Testament – Tudor Arghezi

Après ma mort, en bénéfice posthume,
Tu n’auras qu’un seul nom sur un volume,
A la naissance du soir des troubles cieux
Qui vient vers toi du temps de mes aïeux,
Par des fossés profonds et des ravines
Que mes anciens grimpèrent avec peine
Et qui attendent, jeune, que tu gravisses
Mon livre là, est une marche, fils.
 
Pose-le avec bonne foi en ton foyer.
Il est votre grimoire premier.
Celui des serfs aux houppelandes, pleines
Des ossements versés dans l’âme mienne.
Pour convertir, en première criée
Pelle en plume, sillon en encrier
Les vieux ont amassé, près des troupeaux
De leur travail des siècles le fardeau.
Prenant de leur parler aux bêtes du pré
Moi j’ai sorti des mots appropriés
Berceuses pour les maîtres suivants.
Et, pendant mille semaines les pétrissant
Les transformai en vers et en icônes,
Muant les loques en bourgeons et couronnes.
Le fiel sorti en miel j’ai converti,
Laissant entier son doux pouvoir ainsi
J’ai saisi l’injure, en la filant légère
Pour qu’elle incite, ou qu’elle soit grossière.

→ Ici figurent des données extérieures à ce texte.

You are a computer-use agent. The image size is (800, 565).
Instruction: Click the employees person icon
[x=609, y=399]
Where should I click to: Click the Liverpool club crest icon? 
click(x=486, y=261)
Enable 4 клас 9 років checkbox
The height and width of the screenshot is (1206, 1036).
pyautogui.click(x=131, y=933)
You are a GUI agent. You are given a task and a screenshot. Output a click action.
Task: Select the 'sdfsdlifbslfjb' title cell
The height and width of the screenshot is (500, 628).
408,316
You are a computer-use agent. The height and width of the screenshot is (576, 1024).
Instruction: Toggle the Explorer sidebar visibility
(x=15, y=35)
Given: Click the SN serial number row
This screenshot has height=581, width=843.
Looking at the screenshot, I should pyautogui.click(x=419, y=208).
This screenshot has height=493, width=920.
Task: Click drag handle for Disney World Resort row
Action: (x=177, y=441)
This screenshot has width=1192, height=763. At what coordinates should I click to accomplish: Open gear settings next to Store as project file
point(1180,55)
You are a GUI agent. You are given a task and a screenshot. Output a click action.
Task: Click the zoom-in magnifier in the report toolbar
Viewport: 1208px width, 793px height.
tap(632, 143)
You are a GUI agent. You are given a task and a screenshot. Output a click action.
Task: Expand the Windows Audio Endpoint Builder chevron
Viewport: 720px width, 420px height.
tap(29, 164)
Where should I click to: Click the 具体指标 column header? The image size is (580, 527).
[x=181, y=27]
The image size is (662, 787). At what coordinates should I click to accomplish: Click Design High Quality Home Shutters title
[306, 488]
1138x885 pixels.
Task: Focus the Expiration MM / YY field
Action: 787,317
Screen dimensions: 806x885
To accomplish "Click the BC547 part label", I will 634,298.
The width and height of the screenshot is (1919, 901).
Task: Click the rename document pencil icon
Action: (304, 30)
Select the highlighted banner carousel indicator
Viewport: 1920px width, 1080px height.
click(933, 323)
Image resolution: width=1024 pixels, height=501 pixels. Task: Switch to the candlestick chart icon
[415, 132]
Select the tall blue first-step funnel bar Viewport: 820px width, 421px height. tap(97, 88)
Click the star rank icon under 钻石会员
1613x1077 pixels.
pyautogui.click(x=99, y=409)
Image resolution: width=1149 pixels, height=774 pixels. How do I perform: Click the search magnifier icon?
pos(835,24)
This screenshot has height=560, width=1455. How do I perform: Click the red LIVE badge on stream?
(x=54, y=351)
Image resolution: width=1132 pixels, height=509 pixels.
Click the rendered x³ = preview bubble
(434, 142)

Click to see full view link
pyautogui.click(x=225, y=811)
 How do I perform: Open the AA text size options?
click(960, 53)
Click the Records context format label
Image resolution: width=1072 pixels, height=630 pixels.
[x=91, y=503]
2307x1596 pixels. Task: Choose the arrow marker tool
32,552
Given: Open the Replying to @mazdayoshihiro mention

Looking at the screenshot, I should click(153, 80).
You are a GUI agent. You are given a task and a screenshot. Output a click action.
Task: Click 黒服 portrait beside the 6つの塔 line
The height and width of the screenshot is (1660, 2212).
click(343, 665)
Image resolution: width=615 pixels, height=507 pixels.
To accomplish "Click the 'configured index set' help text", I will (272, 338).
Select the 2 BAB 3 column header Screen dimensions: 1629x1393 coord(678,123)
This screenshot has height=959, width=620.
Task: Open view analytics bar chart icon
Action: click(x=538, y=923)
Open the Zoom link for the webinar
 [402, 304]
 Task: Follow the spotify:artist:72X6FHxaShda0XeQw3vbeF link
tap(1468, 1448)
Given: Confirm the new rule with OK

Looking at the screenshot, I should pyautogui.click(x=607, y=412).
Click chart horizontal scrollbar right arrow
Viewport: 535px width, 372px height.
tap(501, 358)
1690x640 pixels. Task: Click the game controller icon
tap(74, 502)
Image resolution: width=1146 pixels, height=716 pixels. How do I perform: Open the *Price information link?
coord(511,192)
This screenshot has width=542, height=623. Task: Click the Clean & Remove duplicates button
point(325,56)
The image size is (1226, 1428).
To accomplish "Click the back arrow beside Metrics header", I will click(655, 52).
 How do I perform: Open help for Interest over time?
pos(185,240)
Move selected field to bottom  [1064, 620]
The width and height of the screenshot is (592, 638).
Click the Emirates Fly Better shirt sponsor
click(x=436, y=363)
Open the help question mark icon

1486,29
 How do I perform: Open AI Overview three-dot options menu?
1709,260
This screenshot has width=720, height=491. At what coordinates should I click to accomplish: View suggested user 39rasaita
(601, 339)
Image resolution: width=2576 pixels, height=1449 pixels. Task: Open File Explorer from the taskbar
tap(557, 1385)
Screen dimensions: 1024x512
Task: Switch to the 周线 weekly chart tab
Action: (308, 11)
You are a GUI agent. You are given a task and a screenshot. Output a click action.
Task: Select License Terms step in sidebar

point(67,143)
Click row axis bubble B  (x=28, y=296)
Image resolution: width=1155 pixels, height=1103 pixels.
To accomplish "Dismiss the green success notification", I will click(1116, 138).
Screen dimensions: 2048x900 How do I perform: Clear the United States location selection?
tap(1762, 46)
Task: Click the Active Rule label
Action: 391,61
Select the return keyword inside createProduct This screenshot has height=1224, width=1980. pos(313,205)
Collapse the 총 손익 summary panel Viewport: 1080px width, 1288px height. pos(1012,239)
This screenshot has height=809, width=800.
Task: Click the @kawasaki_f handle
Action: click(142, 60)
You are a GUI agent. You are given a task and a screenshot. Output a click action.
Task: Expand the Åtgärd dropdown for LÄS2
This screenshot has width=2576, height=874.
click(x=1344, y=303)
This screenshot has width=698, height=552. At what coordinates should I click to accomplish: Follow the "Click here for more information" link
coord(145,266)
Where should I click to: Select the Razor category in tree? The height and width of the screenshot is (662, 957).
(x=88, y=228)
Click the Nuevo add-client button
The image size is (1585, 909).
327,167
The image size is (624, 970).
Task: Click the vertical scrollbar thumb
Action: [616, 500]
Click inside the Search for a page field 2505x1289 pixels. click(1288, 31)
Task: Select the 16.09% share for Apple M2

Les cendres des morts pris dans le foyer
Je les ai coulé dans un Dieu de pierre,
Nobles confins, deux mondes au giron,
La cime haute de ton dû garderont.
Notre douleur amère et étouffée
Dans un seul violon j’ai ramassée,
Lequel en écoutant, avait dansé
Le maître, comme un bouc sacrifié.
Entre bubons, moisissures et torpeur
J’ai fait surgir des beautés et valeurs.
Le knout tant supporté en mots revient
Si lent à expier le punissant
Du crime de tous un descendant vivant.
C’est la raison de cet rameau secret
Sorti en lumière de la forêt
Comme une grappe de verrues au bout
Sortant le fruit de la douleur de tout.
Oisivement assise sous baldaquin
Dame Princesse languit dans mon bouquin.
Lettre de feu et lettre convertie
Ensemble dans le livre se marient,
Comme le fer rouge que la pince sertit.
Le serf l’écrivit, mais le Maître la lit,
Sans y connaître qu’en son milieu
Gît la colère de mes aïeux.
*
traduit du roumain par Cindrel Lupe.